WASHINGTON, D.C. — The Department of Veterans Affairs announced Tuesday that more than 134 nursing homes across the country have adopted a “no visitors” policy in an effort to lower the risk of exposure to the coronavirus among older veterans who are particularly vulnerable to infection.

VA Secretary Robert Wilkie said earlier Tuesday that those facilities, which house more than 8,000 veterans, are “going into an emergency situation.

“The move is an effort to protect residents and patients who are elderly or with weakened immune systems from exposure to the coronavirus strain known as COVID-19. While the Centers for Disease Control (CDC) still considers COVID-19 to be a low threat to the general American public, the Department of Veterans Affairs (VA) announced, March 10, new safeguards aimed at limiting COVID-19 exposure risk for two of its most susceptible patient populations: nursing home residents and spinal-cord injury patients,” the VA said in a press release.

VA community living centers nationwide, including the in Hot Springs, S.D., and  Ft. Meade near Sturgis, have implemented “no visitor” rules, effective immediately. “All VA nursing homes will adopt a “No Visitor” stance, meaning no outside visitors will be permitted to see residents,” the release said.

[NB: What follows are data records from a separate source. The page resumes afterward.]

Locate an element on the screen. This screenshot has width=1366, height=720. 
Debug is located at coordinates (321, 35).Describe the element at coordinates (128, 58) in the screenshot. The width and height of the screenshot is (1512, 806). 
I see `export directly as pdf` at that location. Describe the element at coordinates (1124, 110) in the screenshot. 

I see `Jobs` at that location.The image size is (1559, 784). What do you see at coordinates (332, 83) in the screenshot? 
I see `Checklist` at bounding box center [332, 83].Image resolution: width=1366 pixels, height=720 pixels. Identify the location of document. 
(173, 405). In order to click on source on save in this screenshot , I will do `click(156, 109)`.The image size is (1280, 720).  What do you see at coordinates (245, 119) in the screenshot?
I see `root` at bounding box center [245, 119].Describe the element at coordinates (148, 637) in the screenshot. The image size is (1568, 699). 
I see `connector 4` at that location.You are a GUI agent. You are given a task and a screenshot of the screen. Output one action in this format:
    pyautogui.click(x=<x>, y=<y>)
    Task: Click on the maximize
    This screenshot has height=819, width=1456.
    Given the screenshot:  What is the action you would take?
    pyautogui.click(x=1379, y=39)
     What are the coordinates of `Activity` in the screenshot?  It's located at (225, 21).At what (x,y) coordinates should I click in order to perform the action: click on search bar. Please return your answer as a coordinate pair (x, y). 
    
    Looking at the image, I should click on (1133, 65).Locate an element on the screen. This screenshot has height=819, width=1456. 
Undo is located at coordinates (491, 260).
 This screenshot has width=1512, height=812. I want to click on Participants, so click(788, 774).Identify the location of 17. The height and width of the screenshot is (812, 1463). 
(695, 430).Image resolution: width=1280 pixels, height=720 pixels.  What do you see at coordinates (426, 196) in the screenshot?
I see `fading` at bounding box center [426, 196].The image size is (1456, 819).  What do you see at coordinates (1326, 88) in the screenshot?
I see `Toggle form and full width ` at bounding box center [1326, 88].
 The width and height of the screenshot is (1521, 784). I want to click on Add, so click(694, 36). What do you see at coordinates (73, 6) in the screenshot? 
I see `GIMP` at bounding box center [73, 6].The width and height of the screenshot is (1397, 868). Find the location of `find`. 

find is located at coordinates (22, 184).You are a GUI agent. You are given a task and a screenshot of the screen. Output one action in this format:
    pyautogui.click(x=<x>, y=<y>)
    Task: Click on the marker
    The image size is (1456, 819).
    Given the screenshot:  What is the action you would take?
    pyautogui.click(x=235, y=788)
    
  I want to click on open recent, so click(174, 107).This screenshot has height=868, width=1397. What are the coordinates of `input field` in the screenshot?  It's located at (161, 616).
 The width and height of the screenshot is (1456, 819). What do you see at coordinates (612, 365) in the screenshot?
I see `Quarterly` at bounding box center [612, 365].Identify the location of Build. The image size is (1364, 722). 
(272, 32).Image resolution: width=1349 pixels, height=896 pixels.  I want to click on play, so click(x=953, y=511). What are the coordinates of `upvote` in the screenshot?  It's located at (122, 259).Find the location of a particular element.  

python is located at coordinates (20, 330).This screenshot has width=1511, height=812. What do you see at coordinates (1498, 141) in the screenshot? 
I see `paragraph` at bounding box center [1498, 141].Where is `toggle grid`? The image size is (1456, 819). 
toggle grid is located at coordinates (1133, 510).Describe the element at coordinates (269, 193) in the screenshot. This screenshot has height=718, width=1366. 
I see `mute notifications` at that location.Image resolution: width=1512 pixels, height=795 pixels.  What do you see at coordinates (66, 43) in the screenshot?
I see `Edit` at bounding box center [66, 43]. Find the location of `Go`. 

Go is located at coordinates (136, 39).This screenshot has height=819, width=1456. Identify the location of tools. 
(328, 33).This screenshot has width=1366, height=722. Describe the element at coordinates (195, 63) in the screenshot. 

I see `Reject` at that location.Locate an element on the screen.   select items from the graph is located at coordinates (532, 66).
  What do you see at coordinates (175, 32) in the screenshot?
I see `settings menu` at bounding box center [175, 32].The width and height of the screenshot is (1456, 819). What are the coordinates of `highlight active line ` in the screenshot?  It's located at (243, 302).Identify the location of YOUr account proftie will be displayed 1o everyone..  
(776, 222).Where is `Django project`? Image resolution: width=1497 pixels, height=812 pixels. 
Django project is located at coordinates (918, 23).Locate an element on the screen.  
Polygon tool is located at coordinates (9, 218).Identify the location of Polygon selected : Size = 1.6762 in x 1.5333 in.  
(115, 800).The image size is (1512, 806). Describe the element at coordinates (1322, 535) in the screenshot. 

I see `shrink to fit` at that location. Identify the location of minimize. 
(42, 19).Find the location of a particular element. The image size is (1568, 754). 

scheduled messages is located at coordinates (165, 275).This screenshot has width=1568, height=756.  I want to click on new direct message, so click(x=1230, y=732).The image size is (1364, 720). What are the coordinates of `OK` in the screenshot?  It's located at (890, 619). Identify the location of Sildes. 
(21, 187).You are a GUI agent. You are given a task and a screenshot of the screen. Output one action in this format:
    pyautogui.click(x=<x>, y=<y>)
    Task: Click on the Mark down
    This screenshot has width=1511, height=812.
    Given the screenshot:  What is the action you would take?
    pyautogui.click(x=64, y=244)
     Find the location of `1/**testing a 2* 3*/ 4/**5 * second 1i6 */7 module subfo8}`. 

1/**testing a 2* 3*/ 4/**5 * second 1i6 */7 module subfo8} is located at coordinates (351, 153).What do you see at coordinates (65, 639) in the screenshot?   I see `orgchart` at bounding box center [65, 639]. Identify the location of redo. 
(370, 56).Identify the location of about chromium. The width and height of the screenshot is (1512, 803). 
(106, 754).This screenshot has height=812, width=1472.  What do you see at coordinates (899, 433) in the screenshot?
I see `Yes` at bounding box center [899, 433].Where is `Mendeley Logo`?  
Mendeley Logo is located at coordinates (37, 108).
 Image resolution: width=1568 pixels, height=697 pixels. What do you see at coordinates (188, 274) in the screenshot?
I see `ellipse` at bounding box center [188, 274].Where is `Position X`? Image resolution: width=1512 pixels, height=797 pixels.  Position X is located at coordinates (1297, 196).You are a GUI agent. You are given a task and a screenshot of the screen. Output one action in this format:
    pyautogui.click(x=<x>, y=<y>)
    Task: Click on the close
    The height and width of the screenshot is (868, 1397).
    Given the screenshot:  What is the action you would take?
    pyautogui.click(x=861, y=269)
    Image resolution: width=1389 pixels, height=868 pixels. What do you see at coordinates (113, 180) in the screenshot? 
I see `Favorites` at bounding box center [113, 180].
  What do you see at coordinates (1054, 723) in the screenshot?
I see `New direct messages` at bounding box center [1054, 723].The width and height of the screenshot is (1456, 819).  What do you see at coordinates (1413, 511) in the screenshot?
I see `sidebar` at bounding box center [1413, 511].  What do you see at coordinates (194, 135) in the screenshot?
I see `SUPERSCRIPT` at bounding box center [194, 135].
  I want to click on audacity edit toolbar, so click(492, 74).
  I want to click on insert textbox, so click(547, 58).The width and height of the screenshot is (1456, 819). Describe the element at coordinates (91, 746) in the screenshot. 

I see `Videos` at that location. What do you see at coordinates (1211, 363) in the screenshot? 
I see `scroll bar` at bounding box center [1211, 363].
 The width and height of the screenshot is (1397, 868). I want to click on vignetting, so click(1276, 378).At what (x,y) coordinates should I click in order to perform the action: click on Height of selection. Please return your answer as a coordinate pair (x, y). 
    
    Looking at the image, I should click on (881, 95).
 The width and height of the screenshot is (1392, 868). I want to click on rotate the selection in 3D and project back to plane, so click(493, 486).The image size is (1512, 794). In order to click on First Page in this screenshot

The only exceptions to this no visitor stance “will be in compassionate cases, when Veterans are in their last stages of life on hospice units,” according to the department.

According to the publication Military Times, all VA medical facilities began screening visitors for COVID-19 earlier this month, and many have started limiting the number of visitors. The new “no visitor” rule at nursing homes escalates the level of precaution taken to protect their most vulnerable patients.

Other measures taken at the community living centers on Tuesday include screening all nursing home staff daily and suspending new admissions. The VA did say, however, that resident transfers from other VA facilities will continue, once medical personnel have determined that the patient is not at risk from or likely to transmit the COVID-19 virus.